STRATEGI LOAD BALANCE PCC PADA ROUTEROS V7
ANALISA TRAFIK MULTI-WAN
Implementasi multi-WAN menggunakan metode Per Connection Classifier (PCC) merupakan solusi standar industri untuk mengoptimalkan penggunaan bandwidth dari beberapa penyedia layanan internet (ISP). Berbeda dengan Nth, PCC bekerja dengan mengelompokkan trafik berdasarkan hashing dari address-pair atau port, yang memastikan sebuah koneksi tetap berada di jalur yang sama selama sesi berlangsung.

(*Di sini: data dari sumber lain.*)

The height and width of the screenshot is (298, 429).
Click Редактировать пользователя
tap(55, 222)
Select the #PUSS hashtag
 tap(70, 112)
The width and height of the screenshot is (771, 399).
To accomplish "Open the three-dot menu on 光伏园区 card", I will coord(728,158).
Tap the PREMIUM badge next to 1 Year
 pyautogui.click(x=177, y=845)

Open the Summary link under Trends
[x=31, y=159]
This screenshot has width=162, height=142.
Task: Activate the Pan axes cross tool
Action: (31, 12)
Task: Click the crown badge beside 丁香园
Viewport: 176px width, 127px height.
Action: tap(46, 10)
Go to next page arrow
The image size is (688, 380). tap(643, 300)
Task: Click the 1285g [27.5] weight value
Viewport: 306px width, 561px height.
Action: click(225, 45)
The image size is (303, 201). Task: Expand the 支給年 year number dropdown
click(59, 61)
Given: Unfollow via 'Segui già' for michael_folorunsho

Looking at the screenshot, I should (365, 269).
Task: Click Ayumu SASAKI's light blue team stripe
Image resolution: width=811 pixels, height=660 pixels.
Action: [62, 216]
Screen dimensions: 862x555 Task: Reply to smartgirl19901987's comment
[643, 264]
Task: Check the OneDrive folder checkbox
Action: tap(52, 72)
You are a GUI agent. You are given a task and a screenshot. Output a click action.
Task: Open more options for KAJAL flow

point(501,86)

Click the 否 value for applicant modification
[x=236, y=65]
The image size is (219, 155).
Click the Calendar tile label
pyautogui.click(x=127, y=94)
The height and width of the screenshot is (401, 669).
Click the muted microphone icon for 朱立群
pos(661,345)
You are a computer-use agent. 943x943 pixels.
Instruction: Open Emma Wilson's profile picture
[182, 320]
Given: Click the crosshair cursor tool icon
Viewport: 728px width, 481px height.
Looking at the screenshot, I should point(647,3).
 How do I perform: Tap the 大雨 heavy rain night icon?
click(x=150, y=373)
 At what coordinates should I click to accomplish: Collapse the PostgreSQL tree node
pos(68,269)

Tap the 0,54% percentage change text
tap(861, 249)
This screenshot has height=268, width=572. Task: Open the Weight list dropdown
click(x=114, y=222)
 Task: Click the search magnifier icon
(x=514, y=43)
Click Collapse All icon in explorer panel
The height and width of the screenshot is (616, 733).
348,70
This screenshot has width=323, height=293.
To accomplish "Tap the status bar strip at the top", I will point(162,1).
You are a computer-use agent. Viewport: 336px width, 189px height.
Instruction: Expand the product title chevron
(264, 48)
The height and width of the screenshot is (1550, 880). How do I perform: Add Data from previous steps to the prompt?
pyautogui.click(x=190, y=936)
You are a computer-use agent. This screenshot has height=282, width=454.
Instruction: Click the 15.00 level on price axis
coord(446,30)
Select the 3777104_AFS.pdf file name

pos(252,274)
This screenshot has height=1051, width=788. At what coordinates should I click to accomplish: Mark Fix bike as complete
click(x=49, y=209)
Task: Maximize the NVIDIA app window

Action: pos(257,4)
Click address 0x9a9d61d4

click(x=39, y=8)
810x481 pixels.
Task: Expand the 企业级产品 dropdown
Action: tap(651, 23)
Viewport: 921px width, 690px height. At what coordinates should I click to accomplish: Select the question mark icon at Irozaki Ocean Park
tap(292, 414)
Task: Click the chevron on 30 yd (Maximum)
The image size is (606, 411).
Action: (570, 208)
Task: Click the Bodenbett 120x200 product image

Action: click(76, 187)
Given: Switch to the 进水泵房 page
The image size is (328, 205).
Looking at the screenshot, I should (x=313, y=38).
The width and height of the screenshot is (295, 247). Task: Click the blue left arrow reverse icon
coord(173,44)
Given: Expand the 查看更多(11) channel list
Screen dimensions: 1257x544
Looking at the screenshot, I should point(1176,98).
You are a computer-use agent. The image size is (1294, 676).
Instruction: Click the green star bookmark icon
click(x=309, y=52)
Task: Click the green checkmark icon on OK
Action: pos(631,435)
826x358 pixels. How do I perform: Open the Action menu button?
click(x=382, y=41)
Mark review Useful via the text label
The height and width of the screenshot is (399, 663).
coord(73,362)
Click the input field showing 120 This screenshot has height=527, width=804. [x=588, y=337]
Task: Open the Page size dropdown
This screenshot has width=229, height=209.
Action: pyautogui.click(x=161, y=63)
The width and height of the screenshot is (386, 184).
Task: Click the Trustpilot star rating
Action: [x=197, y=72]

Pada RouterOS v7, efisiensi kernel dalam menangani tabel routing telah meningkat signifikan. Namun, hal ini memerlukan ketelitian ekstra dalam pendefinisian routing table dan routing mark untuk menghindari terjadinya "packet loss" atau "session timeout" pada protokol HTTPS.
KONFIGURASI MANGLE & CLASSIFIER
Tahap awal dimulai dengan menandai koneksi yang masuk dari setiap interface ISP (Input Chain) untuk menjaga integritas jalur balik. Tanpa penandaan koneksi yang tepat, paket data yang masuk dari ISP-1 mungkin mencoba keluar melalui ISP-2, yang akan menyebabkan koneksi ditolak oleh server tujuan karena ketidaksesuaian IP publik.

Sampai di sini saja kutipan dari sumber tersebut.